◆ **Problem to solve**
Write out exactly every line from the one containing "The image size" through the final line of the material below, both included. Pictures are to be skipped.

--------------------------------------------------

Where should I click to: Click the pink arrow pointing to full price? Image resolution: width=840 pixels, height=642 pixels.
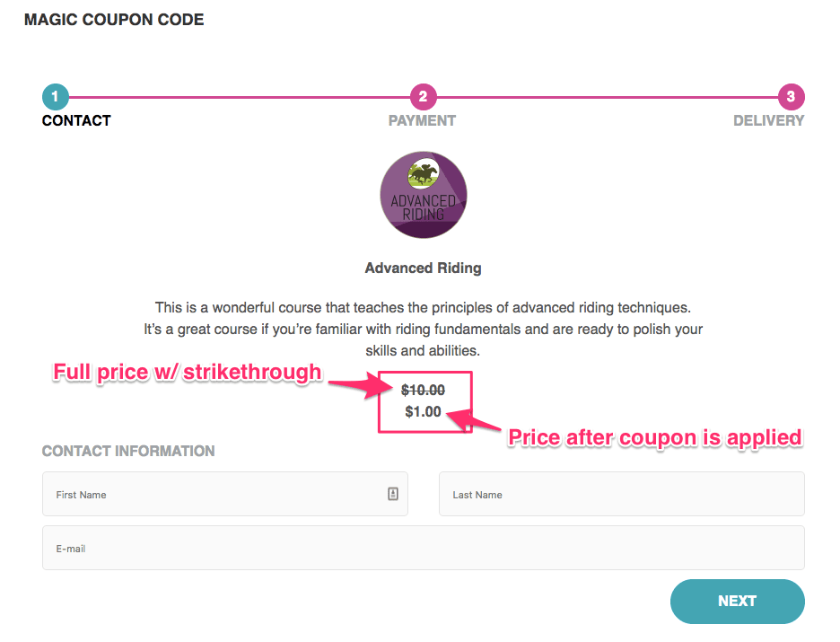[x=359, y=388]
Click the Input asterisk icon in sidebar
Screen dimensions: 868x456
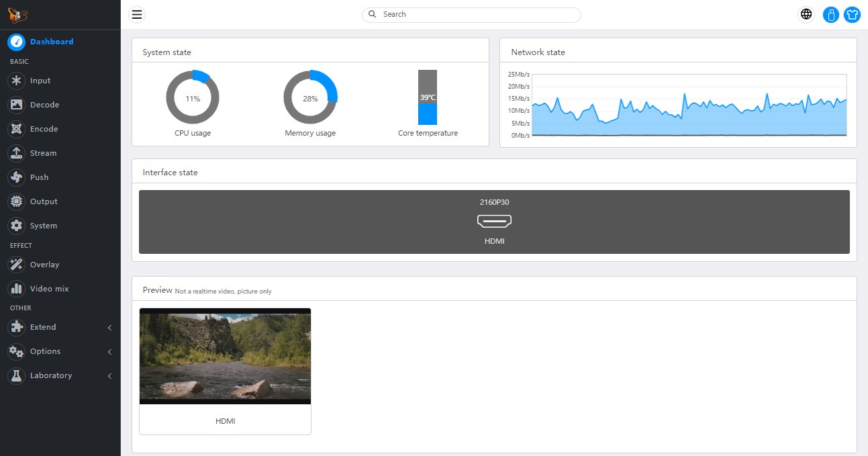click(x=17, y=81)
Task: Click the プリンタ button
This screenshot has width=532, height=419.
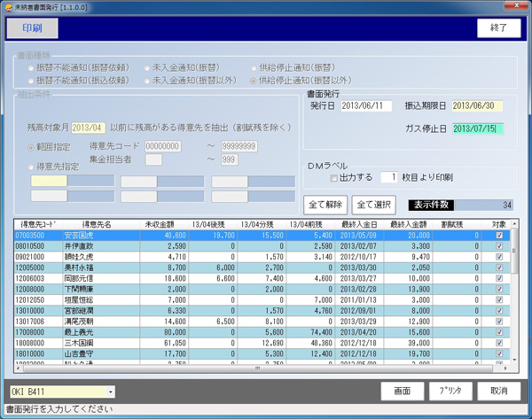Action: [444, 391]
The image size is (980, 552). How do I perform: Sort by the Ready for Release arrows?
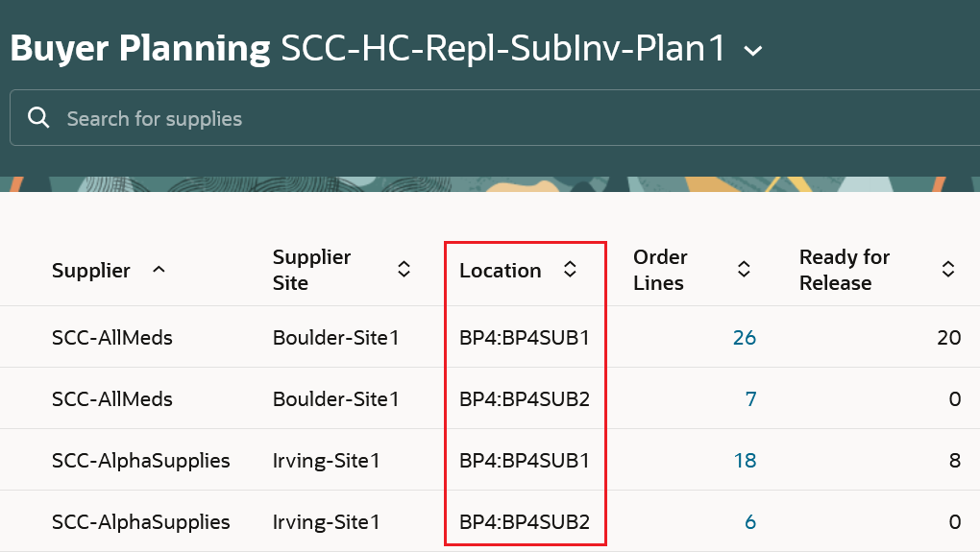[x=948, y=270]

--------------------------------------------------

◆ **Answer box**
The image size is (980, 552). How do I perform: Sort by the Ready for Release arrows?
[x=948, y=270]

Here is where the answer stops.